Talvez tenha começado aquando do périplo pela América do Sul, talvez tenha começado numa qualquer garagem em que se estacionavam corpos ao invés de automóveis, talvez tivesse começado há muitos anos atrás e nenhum dos envolvidos ousasse confirmar, talvez fossem as mesmas insónias de agora a providenciar o raio da conversa. Não sei e também não interessa – localizar inícios só faz sentido quando temos um fim digno para o que nos propomos fazer, digo eu que, enquanto parte envolvida, podia ter feito mais alguma coisa mas também ambicionava receber mais e agi em conformidade.
Num qualquer cenário imaginário, regressava de um dos dois mais belos passeios por Buenos Aires. Revia as fotografias, inspirando enquanto passava de uma para a seguinte, de maneira a recordar todo o momento, como se o vivesse novamente. Reuni as melhores memórias, escolhi a audiência e publiquei, não dando mais importância ao momento, ainda saboreando o delicioso bife (que havia custado meio milhão de pesos). O telemóvel produziu um ruído, anunciando uma notificação, e lá estava ela. A mensagem era inocente e, se bem recordo, acerca dos dois estádios visitados no dia em causa.
A última coisa que me apetecia, nesse dia específico e em todos os outros, num sentido geral, era debater futebol mas, a personagem em questão deve ter percebido, pois adicionou algo mais à mensagem inicial e, aí sim, o diálogo começou. Deitado na enorme cama do Panamericano, e tendo apenas caminhado uns duzentos metros desde o restaurante, respondi que o meu grande interesse não eram os estádios mas sim os bairros em que se inseriam. Havia atravessado a cidade inteira, com um magnífico taxista, marxista, cuja primeira história que me contou foi sobre a predisposição dele, quando soube que tinha um cliente no Panamericano (sendo marxista esperava encontrar um facho, da pior espécie, como há tantos na Argentina. Desenganou-se em alguns minutos).

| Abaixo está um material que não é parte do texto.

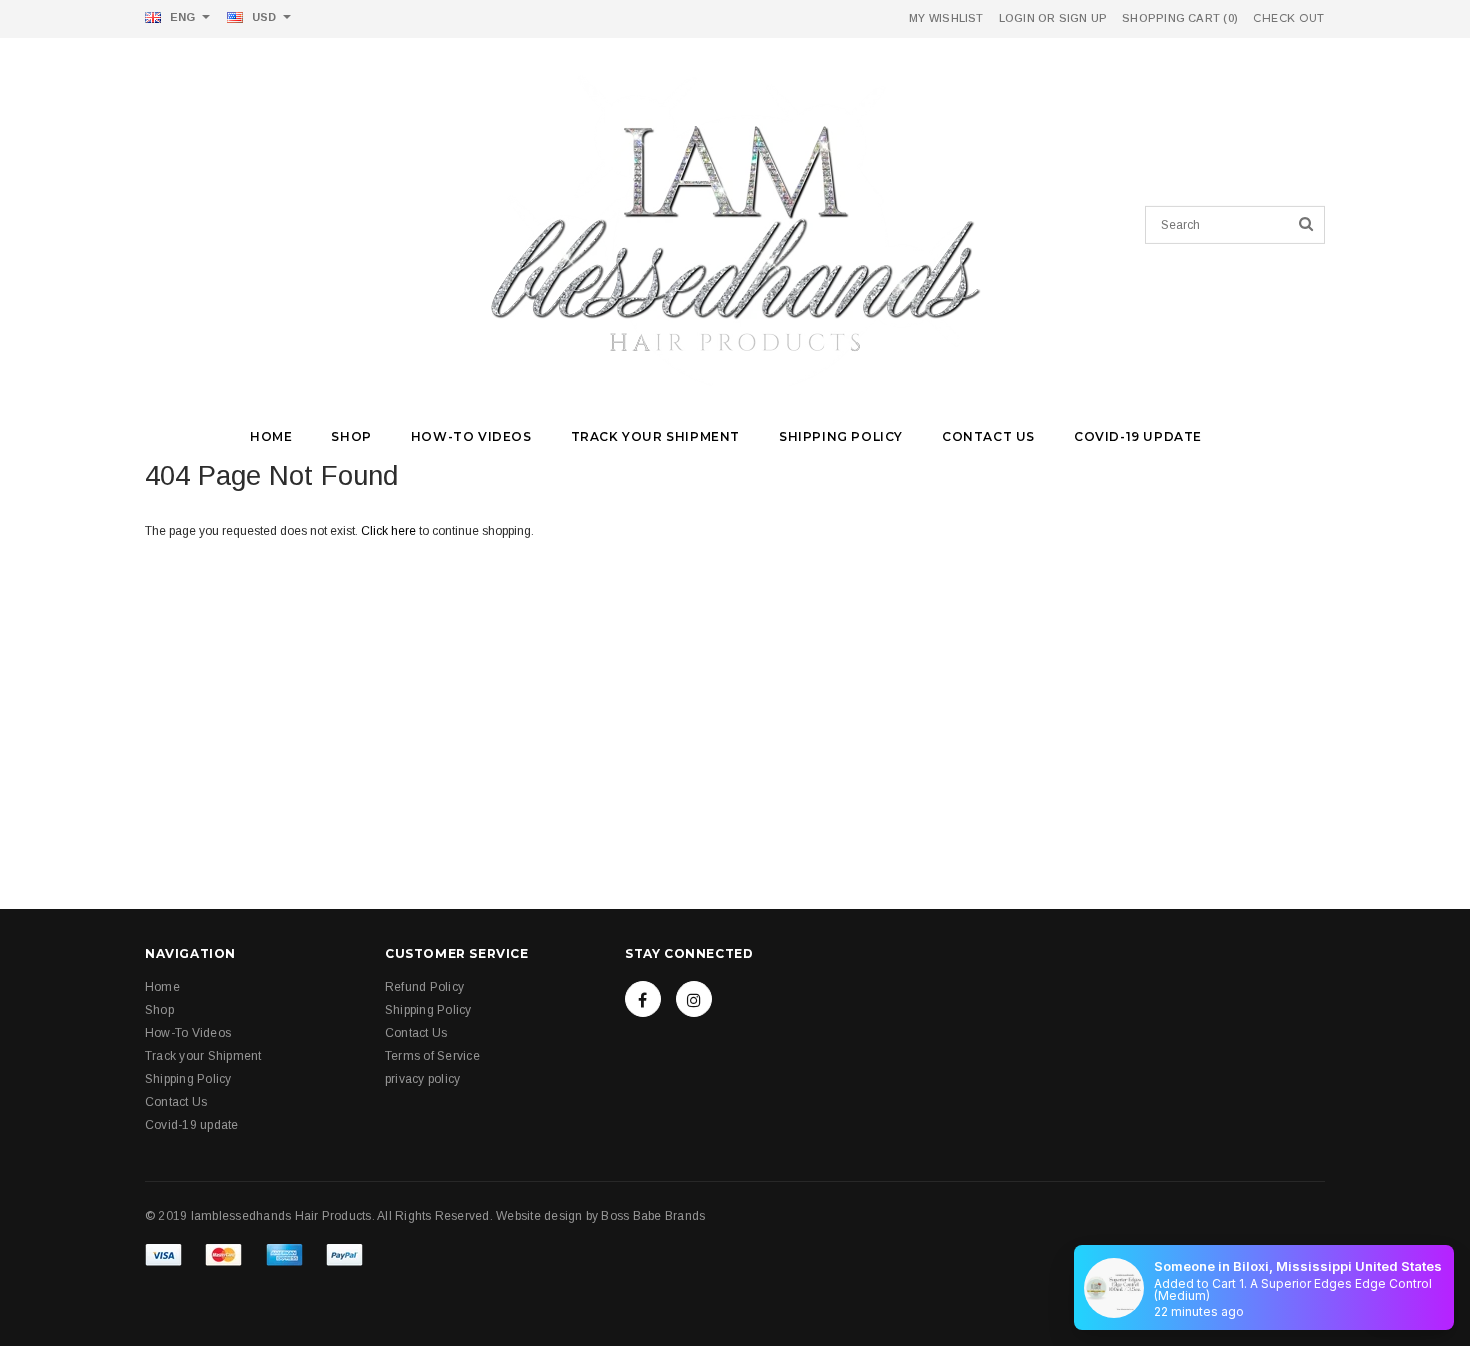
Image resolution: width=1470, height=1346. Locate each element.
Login (1017, 18)
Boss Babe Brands (653, 1216)
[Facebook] (643, 999)
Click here (390, 531)
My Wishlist (946, 18)
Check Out (1289, 18)
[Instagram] (694, 999)
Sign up (1083, 18)
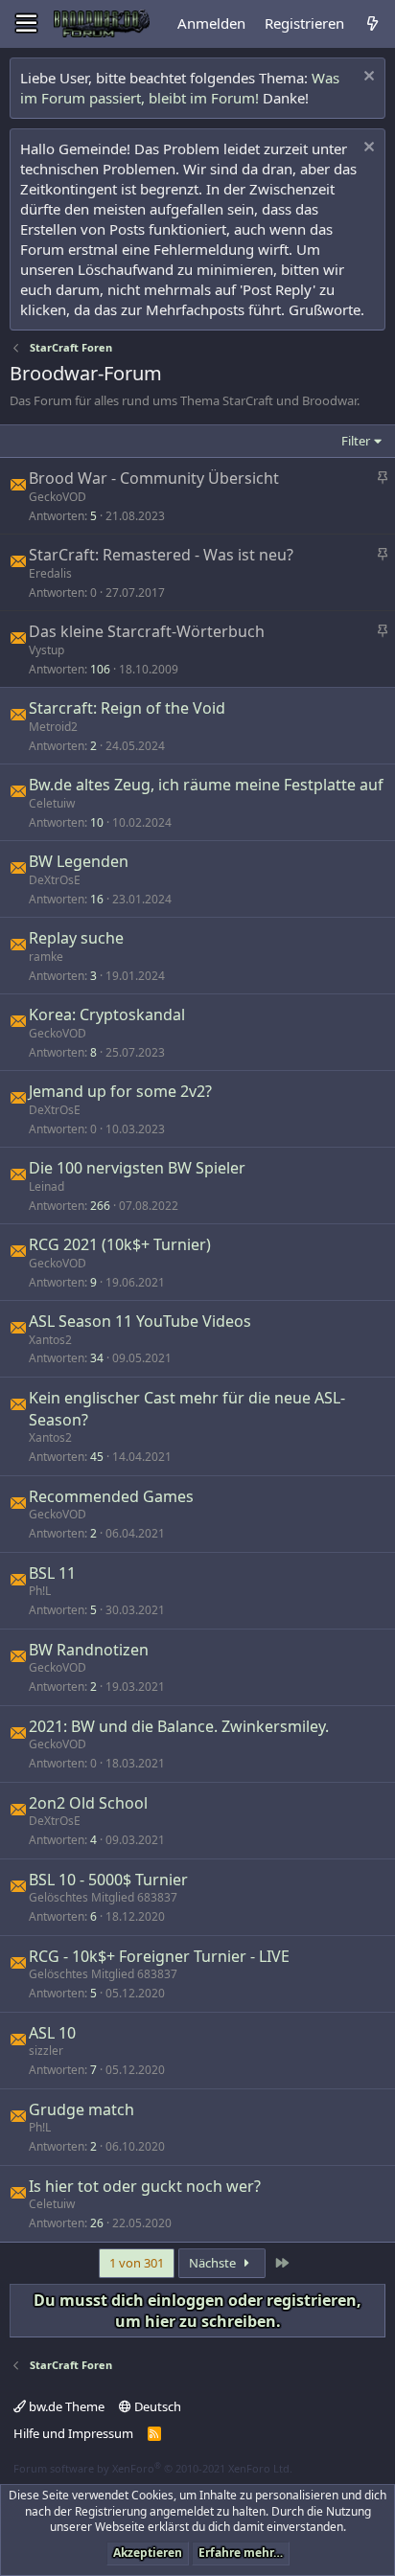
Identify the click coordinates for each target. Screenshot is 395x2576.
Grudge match (81, 2109)
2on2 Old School (88, 1802)
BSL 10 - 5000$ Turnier (108, 1879)
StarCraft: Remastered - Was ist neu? (161, 554)
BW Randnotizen (89, 1649)
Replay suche (76, 937)
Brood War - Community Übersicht (154, 478)
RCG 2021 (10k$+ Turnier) (120, 1244)
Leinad (46, 1186)
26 (97, 2223)
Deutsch (156, 2406)
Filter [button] (355, 440)
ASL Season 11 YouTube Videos (140, 1321)
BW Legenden (78, 861)
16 (97, 899)
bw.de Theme (65, 2406)
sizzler (46, 2050)
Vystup (46, 650)
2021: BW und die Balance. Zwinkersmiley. (179, 1726)
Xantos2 (50, 1340)
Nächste (214, 2262)
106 (100, 669)
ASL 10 (52, 2032)
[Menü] (26, 24)
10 (97, 822)
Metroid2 (53, 726)
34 (97, 1358)
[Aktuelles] (372, 23)
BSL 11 (52, 1573)
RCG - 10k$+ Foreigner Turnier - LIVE (159, 1956)
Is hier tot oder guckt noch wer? (145, 2186)
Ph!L (40, 1591)
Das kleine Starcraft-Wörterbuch (147, 631)
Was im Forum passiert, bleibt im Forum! (179, 87)
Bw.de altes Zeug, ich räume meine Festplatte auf (206, 784)
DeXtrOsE (55, 880)
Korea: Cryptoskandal (107, 1014)
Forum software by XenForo (152, 2468)
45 (97, 1456)
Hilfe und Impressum (73, 2433)
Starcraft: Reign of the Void (127, 707)
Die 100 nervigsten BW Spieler (137, 1167)
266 (100, 1205)
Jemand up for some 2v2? (120, 1091)
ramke (46, 956)
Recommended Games (111, 1496)
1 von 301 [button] (136, 2262)
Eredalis (50, 573)
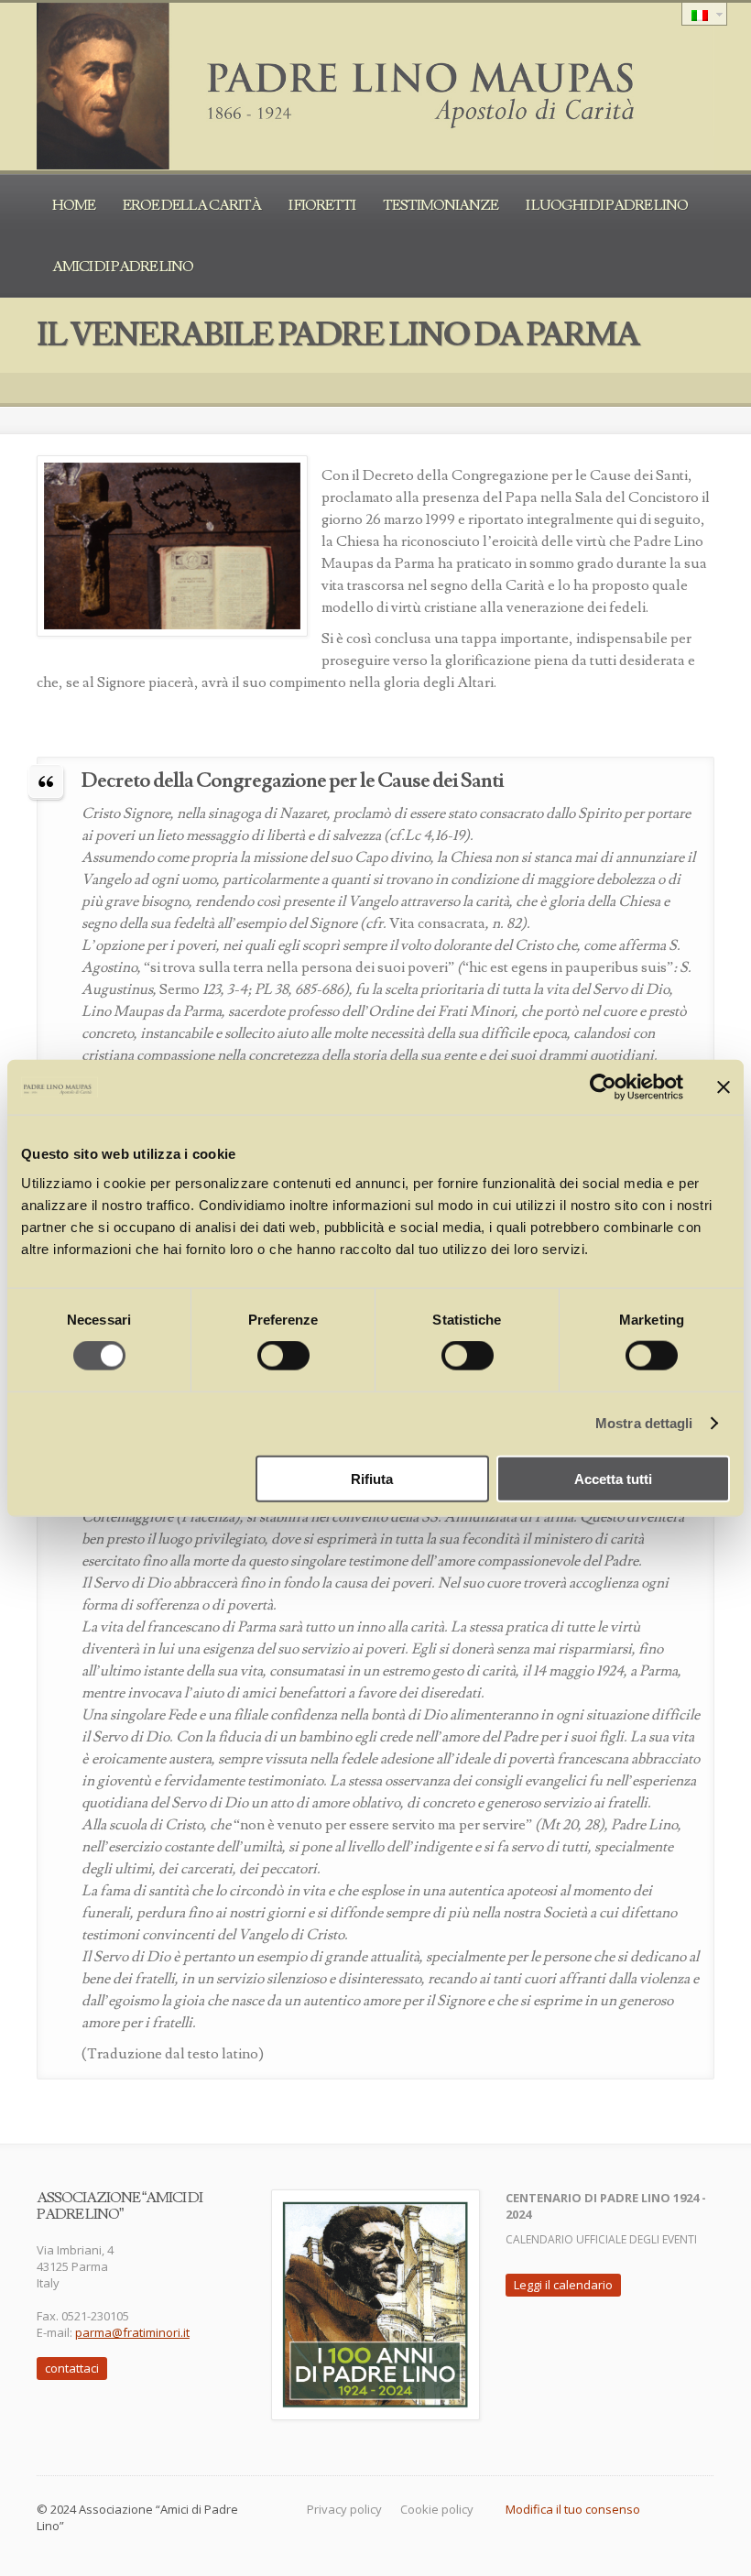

Encostei a cabeça na almofada, o corpo debaixo do edredão, de calções de banho e tshirt vestidos (coisa típica de quem viaja de mochila), e notei que já tinha sido respondido. A conversa prolongou-se e recordo-me de dizer, baixinho para ninguém me ouvir, que ela devia gostar imenso da Argentina…Obviamente, encontramo-nos umas semanas depois – o tempo suficiente para acabar a excursão sul-americana e voltar – e descobri que o gosto, afinal, não era só pela Argentina. O tempo aproximou-nos e a falta dele afastou-nos mas, sem dúvida, foi uma das mais belas histórias de amor.